Personally I think the 2 X 18650 looks a little too long with the M3 head. A 2 X 18500 would be perfect but Leef does not make such a C to M item. For that reason I have a Leef 2 X 18500 C to C tube and a C-M Leefdapter on order. This will be combined with a SW02 tailcap. (I agree with Jumpstat)


----------



## knightrider (May 10, 2007)

That looks awesome! And the rechargeability is cool too. Sweet set-up.

Does anyone have a pic with the M3T (M4, M6) head on that 2x18650 Leef body? Would love to see what that looks like.


----------



## SCblur (May 10, 2007)

brunt_sp said:


> Personally I think the 2 X 18650 looks a little too long with the M3 head. A 2 X 18500 would be perfect but Leef does not make such a C to M item. For that reason I have a Leef 2 X 18500 C to C tube and a C-M Leefdapter on order. This will be combined with a SW02 tailcap. (I agree with Jumpstat)

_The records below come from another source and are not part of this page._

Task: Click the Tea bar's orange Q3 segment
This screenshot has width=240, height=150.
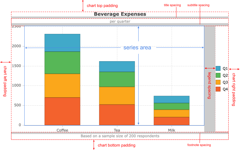Action: [117, 95]
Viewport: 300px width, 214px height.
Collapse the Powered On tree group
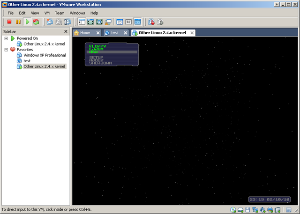point(6,38)
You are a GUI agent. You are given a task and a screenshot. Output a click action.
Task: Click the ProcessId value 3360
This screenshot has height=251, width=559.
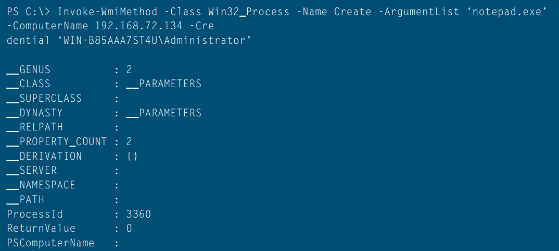coord(138,214)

post a picture of that setup if you get a chance, I've been thinking of getting one of those too, for when I want a little more portability.


----------



## Outdoors Fanatic (May 10, 2007)

That's a great setup and it does give an excellent performance. I just don't like its form factor though. It looks too long and flat. The stock M3 is much more sexy.


----------



## ampdude (May 10, 2007)

Looks nice. I'm still hoping we will see a 2 X 18500 C-M Leef Body yet. Since this would also allow the use of CR123A's and is more compact and fits some standard holsters better. I would be all over a 2 X 18500 body.


----------



## SCblur (May 10, 2007)

I'm also considering getting a 2x18500 body for it, when I need something a little more compact. However, I'm also trying to standardize my batteries as much as possible, and I'd like to stick to 18650s as much as possible.


----------



## jumpstat (May 14, 2007)

My next project would be 2x18650 leef body, SW02 tc and an M2 head with P91. Can this setup turn heads!?!


----------



## trouble (May 14, 2007)

Nice setup! I've got 2 lego lights with Leef bodies and I also have to say how much I was impressed with their quality! Good stuff! Something you might consider is a Leef grip for added control on the tail end, I've got them on both of mine and they help out a bunch and really open up options for the use of the light with a handgun or other weapon, just a thought...


----------



## SCblur (May 14, 2007)

I just checked out the Leef grip, very interesting. Looks kinda like the detonator extender, without actually extending the tube. Pretty smart idea. I might have to pick one of those up next time I order at lighthound. Thanks trouble.


----------



## CLHC (May 14, 2007)

Very impressive I must say. :thumbsup:

Enjoy!


----------



## CM (May 14, 2007)

Leef makes my favorite "Lego" blocks for the Surefire. Nice pics.


----------



## jumpstat (May 15, 2007)

SCblur said:


> I just checked out the Leef grip, very interesting. Looks kinda like the detonator extender, without actually extending the tube. Pretty smart idea. I might have to pick one of those up next time I order at lighthound. Thanks trouble.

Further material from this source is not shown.